[Element and text location data]

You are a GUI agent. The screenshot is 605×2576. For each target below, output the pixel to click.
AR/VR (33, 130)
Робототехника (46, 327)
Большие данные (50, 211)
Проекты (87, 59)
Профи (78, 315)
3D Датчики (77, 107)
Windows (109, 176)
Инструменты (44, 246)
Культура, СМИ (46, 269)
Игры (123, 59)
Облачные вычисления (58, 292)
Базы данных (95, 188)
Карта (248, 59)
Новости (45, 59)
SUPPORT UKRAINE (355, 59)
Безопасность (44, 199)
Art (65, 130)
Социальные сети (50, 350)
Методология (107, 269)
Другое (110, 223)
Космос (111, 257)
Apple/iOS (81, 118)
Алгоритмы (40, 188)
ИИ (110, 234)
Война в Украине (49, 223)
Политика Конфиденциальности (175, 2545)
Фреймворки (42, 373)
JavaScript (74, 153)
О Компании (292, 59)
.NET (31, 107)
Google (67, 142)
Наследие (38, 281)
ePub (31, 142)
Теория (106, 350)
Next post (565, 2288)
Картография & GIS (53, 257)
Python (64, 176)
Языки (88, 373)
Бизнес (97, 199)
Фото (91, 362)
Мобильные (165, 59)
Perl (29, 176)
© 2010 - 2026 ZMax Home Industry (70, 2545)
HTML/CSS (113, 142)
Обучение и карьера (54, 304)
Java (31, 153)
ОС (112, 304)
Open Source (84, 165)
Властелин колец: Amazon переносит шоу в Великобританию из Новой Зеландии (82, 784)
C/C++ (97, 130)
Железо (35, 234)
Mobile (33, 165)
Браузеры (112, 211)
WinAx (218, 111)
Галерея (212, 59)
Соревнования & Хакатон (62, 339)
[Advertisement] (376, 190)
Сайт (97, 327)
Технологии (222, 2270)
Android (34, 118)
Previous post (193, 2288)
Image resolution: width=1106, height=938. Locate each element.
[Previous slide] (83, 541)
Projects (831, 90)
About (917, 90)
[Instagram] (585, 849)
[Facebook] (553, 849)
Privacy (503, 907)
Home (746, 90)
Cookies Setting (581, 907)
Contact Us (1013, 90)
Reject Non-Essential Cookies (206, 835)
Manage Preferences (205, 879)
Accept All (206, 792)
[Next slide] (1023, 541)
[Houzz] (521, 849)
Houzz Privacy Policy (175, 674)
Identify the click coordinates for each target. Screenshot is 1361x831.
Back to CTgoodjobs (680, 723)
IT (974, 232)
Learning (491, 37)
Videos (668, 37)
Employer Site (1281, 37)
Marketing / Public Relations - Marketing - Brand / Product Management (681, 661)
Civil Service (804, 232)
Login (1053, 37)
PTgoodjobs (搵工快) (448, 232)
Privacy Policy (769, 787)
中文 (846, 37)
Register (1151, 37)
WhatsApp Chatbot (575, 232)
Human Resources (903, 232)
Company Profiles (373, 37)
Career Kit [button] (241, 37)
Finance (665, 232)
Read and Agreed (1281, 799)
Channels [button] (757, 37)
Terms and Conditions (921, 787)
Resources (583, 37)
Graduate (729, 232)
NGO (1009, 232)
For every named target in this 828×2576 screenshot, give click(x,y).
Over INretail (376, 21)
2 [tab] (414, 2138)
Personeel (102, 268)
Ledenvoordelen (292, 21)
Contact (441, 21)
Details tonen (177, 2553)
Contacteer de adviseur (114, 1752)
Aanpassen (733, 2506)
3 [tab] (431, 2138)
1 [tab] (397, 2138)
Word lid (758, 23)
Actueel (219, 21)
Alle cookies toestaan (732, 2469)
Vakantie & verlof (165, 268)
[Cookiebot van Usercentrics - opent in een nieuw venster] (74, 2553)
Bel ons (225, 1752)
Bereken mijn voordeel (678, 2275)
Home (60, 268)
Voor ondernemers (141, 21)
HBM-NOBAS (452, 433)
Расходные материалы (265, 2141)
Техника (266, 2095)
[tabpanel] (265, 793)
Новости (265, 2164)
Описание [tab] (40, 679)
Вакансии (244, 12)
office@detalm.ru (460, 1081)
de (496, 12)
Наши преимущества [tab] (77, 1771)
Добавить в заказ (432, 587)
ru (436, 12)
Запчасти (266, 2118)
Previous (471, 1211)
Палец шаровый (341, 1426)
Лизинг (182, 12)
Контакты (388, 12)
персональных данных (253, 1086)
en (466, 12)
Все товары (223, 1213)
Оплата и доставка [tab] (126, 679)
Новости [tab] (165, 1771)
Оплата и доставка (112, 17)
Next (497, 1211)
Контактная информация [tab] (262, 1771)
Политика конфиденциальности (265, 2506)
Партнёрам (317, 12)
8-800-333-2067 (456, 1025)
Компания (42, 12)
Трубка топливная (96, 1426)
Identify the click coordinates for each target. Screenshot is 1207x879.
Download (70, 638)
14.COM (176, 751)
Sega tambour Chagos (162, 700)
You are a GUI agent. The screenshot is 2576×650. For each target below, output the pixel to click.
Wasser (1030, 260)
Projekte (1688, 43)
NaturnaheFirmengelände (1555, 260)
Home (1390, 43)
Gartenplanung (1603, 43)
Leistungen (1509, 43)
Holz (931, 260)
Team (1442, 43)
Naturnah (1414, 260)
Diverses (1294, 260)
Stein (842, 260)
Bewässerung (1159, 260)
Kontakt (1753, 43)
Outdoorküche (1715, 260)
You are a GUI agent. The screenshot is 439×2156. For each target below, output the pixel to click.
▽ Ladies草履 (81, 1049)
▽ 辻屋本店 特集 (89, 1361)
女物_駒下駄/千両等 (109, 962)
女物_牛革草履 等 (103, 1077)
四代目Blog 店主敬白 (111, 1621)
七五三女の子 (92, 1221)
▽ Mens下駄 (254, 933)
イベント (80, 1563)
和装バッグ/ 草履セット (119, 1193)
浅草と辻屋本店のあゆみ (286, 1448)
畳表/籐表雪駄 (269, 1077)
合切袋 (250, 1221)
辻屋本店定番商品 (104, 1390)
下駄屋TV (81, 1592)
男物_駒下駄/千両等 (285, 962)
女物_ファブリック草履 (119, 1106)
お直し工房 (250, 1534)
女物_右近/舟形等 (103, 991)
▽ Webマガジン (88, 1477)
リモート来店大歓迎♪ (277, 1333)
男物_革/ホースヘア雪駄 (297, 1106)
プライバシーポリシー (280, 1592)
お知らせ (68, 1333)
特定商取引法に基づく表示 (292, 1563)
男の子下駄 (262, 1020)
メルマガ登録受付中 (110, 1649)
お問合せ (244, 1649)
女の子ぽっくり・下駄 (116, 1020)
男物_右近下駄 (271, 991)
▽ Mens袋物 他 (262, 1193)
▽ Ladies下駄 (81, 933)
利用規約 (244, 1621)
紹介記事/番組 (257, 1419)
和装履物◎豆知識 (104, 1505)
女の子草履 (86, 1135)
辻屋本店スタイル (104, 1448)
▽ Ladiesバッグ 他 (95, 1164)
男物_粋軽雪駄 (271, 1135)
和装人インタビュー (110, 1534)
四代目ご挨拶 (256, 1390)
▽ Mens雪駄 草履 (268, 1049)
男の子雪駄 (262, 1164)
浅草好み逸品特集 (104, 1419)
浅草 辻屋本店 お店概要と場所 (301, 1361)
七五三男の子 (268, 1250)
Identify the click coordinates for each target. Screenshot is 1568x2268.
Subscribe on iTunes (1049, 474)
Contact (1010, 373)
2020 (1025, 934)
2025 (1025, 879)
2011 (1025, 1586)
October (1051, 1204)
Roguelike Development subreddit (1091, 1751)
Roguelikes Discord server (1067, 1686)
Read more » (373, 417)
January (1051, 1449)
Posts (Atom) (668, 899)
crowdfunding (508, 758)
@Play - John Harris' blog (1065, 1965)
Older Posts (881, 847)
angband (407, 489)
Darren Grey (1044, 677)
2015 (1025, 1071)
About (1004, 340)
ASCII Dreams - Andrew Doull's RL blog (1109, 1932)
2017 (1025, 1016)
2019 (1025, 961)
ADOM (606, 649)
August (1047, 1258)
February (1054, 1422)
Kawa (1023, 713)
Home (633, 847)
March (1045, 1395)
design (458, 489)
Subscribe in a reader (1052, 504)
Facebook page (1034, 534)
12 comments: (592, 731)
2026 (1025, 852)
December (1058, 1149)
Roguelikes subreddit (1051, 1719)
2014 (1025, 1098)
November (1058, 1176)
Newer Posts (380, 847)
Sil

EXERCISE OBJECTIVE :: Copy the records verbatim, starting at the first line and ending with the line that contains "Previous post (193, 2288)". Include both of those lines.

EXERCISE RESULT ::
You are a GUI agent. The screenshot is 605×2576. For each target below, output the pixel to click.
AR/VR (33, 130)
Робототехника (46, 327)
Большие данные (50, 211)
Проекты (87, 59)
Профи (78, 315)
3D Датчики (77, 107)
Windows (109, 176)
Инструменты (44, 246)
Культура, СМИ (46, 269)
Игры (123, 59)
Облачные вычисления (58, 292)
Базы данных (95, 188)
Карта (248, 59)
Новости (45, 59)
SUPPORT UKRAINE (355, 59)
Безопасность (44, 199)
Art (65, 130)
Социальные сети (50, 350)
Методология (107, 269)
Другое (110, 223)
Космос (111, 257)
Apple/iOS (81, 118)
Алгоритмы (40, 188)
ИИ (110, 234)
Война в Украине (49, 223)
Политика Конфиденциальности (175, 2545)
Фреймворки (42, 373)
JavaScript (74, 153)
О Компании (292, 59)
.NET (31, 107)
Google (67, 142)
Наследие (38, 281)
ePub (31, 142)
Теория (106, 350)
Next post (565, 2288)
Картография & GIS (53, 257)
Python (64, 176)
Языки (88, 373)
Бизнес (97, 199)
Фото (91, 362)
Мобильные (165, 59)
Perl (29, 176)
© 2010 - 2026 ZMax Home Industry (70, 2545)
HTML/CSS (113, 142)
Обучение и карьера (54, 304)
Java (31, 153)
ОС (112, 304)
Open Source (84, 165)
Властелин колец: Amazon переносит шоу в Великобританию из Новой Зеландии (82, 784)
C/C++ (97, 130)
Железо (35, 234)
Mobile (33, 165)
Браузеры (112, 211)
WinAx (218, 111)
Галерея (212, 59)
Соревнования & Хакатон (62, 339)
[Advertisement] (376, 190)
Сайт (97, 327)
Технологии (222, 2270)
Android (34, 118)
Previous post (193, 2288)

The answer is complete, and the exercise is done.